■ **Instructions for the task**
When you reach the line containing "Политика конфиденциальности (602, 2098)" in the entries below, begin reproducing lines exactly, and stop once the line containing "Войдите (260, 1492)" is done.

[Dataset items]
---*---

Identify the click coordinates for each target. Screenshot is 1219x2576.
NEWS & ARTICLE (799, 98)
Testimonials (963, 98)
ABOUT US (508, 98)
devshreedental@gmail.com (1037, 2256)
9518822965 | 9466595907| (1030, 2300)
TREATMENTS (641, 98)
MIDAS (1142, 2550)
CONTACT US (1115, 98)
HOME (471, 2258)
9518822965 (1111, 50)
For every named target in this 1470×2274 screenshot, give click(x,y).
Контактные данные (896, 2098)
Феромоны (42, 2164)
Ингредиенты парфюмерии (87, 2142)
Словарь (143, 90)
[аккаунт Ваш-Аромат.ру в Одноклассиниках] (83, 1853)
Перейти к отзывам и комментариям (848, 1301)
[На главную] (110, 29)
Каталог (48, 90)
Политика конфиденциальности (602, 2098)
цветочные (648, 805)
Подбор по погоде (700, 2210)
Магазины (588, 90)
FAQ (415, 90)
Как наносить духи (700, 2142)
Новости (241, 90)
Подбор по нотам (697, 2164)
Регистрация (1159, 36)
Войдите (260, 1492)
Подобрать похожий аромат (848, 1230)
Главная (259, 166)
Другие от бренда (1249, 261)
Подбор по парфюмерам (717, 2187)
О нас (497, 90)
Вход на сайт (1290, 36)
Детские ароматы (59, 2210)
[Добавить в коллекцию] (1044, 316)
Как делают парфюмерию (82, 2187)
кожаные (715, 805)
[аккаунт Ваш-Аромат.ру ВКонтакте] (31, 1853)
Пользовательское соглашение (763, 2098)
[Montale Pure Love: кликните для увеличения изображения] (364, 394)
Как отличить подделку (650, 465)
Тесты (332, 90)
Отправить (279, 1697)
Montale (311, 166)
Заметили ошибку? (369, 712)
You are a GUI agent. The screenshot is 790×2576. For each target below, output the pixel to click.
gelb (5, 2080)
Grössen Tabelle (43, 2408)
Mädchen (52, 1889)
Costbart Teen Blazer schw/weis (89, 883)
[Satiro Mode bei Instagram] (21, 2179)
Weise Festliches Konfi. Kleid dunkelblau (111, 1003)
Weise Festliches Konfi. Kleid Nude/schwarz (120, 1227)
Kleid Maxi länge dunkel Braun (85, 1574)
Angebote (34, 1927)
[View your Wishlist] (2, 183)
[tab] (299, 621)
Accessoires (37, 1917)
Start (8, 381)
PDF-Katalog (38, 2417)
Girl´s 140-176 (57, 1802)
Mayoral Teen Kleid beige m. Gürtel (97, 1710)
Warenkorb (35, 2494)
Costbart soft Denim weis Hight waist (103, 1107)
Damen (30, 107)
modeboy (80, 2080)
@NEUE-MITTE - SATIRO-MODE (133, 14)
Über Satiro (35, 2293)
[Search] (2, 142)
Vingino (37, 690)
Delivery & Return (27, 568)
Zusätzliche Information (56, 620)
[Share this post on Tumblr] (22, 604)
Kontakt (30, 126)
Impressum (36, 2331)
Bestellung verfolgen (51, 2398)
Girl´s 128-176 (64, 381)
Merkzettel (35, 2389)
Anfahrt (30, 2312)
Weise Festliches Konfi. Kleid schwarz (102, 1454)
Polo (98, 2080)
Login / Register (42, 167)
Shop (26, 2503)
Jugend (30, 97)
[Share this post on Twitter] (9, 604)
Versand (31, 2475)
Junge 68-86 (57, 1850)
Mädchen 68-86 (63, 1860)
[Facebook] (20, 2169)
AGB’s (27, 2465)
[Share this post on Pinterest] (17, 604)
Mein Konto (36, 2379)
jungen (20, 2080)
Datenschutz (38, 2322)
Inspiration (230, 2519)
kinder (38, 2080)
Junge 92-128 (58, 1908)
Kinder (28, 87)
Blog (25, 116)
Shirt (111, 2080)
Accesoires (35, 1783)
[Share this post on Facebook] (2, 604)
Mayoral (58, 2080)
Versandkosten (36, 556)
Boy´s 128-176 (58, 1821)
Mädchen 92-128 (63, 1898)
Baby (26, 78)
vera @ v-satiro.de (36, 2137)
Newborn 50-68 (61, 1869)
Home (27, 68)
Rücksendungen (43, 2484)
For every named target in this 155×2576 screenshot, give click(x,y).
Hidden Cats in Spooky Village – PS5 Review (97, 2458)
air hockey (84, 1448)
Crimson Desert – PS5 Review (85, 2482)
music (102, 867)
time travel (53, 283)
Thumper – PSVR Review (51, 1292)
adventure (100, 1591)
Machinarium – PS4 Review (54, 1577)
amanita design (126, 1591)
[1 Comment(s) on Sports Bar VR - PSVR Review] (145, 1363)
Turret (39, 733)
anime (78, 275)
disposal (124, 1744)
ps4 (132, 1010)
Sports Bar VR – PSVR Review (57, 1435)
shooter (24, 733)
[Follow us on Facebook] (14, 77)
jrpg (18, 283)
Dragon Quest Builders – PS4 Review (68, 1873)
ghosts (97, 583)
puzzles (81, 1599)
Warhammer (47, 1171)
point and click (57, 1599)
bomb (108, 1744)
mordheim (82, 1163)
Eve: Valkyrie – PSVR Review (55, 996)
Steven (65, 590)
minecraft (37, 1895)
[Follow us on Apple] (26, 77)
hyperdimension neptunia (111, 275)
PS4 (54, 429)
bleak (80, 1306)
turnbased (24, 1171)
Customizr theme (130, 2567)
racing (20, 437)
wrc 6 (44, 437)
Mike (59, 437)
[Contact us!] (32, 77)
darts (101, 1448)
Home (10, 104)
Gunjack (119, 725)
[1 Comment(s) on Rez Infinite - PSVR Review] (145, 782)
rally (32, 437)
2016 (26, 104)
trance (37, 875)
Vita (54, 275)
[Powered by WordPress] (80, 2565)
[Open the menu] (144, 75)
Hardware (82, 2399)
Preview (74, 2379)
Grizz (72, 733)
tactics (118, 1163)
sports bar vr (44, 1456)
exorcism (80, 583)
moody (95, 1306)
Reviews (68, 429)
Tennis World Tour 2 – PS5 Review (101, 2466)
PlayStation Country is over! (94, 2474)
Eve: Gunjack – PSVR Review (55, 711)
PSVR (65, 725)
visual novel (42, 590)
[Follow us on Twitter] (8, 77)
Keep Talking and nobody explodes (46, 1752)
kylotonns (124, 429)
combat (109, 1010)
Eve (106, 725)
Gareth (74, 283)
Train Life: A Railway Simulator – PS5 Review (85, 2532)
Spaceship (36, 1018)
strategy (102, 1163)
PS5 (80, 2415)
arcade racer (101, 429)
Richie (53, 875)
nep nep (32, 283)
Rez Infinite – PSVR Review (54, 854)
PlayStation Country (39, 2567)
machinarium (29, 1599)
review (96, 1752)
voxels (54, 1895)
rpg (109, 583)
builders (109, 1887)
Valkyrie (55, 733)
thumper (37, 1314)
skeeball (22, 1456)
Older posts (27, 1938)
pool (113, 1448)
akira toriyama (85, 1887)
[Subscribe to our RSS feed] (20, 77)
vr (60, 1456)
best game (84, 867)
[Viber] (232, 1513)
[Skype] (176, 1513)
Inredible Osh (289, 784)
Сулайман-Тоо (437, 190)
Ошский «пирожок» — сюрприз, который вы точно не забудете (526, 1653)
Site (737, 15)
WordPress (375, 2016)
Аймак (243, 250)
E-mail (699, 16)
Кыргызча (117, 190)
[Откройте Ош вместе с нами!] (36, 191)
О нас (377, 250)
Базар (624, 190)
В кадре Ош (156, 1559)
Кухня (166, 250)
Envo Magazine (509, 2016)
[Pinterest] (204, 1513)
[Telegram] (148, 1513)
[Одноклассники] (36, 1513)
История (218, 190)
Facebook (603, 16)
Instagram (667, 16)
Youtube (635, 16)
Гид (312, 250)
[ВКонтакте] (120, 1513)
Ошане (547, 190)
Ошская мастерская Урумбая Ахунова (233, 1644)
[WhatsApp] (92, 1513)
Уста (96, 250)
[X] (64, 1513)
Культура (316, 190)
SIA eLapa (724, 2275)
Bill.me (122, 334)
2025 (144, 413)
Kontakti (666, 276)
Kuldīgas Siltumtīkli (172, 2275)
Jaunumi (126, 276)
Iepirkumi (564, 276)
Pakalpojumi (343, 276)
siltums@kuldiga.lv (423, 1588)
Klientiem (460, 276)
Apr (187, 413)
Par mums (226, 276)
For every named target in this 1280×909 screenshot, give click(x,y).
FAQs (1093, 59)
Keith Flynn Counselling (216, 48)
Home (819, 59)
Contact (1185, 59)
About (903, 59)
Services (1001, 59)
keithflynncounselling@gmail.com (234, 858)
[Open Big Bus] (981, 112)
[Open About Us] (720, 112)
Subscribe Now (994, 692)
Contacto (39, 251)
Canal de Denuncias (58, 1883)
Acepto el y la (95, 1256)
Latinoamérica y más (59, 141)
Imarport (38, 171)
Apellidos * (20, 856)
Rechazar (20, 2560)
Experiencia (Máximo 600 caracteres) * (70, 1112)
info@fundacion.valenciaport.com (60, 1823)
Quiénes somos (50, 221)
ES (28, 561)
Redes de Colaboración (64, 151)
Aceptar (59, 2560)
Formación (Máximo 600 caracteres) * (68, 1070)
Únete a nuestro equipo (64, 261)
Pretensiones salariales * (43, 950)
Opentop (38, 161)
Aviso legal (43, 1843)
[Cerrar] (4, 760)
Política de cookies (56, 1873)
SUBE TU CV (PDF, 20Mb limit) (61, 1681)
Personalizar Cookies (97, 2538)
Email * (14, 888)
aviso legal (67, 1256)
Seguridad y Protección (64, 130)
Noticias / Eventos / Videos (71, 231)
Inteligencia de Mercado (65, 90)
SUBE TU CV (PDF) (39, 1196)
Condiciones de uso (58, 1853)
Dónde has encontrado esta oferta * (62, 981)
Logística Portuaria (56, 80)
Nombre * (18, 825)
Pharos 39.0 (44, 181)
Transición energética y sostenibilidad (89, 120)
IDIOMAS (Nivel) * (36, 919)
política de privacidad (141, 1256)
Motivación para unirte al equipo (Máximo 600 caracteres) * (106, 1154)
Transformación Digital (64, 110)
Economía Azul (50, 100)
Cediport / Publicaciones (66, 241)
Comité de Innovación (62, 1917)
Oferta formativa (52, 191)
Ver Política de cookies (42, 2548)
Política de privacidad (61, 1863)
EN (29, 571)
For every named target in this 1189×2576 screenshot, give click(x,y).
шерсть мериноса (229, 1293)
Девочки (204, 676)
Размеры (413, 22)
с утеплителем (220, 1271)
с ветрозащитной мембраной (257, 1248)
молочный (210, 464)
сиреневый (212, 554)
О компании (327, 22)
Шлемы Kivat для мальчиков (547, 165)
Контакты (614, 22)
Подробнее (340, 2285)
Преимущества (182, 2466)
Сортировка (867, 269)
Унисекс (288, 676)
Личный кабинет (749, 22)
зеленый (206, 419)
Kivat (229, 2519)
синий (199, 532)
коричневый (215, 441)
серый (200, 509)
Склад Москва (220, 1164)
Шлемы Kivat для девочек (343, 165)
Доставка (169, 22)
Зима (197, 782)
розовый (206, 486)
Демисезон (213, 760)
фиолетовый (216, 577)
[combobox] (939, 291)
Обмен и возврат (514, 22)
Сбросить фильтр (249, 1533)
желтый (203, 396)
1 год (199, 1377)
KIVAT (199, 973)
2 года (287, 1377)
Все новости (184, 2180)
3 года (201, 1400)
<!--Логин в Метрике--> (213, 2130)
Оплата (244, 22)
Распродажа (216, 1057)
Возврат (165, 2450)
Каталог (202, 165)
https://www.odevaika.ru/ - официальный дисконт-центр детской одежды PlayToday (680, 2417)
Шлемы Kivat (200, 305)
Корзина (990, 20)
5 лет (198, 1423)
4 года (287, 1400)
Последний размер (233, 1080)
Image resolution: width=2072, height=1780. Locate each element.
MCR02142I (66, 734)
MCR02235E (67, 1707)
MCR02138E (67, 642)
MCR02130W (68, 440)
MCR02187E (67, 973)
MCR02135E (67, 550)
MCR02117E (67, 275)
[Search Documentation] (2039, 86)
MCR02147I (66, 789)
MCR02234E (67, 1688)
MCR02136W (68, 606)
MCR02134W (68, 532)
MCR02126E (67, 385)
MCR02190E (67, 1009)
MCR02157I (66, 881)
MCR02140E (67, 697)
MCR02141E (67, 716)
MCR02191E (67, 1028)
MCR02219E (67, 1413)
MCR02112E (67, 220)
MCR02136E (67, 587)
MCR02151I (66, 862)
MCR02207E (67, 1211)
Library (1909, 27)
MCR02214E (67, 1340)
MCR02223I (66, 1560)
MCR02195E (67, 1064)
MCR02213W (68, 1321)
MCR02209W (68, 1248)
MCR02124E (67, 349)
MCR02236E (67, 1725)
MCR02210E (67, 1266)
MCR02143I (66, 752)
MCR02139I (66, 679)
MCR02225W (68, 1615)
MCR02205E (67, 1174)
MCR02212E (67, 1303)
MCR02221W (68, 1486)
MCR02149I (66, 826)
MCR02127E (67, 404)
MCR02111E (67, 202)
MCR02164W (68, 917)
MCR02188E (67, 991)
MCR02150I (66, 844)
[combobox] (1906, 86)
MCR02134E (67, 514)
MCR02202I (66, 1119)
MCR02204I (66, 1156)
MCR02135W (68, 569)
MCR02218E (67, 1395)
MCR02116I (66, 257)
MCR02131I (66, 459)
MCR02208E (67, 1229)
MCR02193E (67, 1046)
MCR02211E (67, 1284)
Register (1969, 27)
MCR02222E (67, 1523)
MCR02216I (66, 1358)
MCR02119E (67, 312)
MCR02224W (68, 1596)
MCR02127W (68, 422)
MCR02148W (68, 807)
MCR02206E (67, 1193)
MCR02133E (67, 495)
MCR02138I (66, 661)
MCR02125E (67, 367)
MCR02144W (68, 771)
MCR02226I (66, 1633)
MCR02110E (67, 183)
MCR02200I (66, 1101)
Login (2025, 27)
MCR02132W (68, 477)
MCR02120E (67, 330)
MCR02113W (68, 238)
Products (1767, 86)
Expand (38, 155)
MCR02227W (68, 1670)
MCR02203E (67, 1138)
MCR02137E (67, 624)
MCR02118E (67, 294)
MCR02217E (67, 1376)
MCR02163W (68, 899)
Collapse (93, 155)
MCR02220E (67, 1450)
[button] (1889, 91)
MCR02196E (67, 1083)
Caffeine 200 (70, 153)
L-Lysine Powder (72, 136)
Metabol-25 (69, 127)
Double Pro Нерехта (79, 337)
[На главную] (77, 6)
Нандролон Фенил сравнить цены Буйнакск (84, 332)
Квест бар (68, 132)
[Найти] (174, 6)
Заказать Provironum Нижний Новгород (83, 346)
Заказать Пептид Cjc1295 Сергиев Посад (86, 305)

---*---

■ **Result for this task**
Политика конфиденциальности (602, 2098)
цветочные (648, 805)
Подбор по погоде (700, 2210)
Магазины (588, 90)
FAQ (415, 90)
Как наносить духи (700, 2142)
Новости (241, 90)
Подбор по нотам (697, 2164)
Регистрация (1159, 36)
Войдите (260, 1492)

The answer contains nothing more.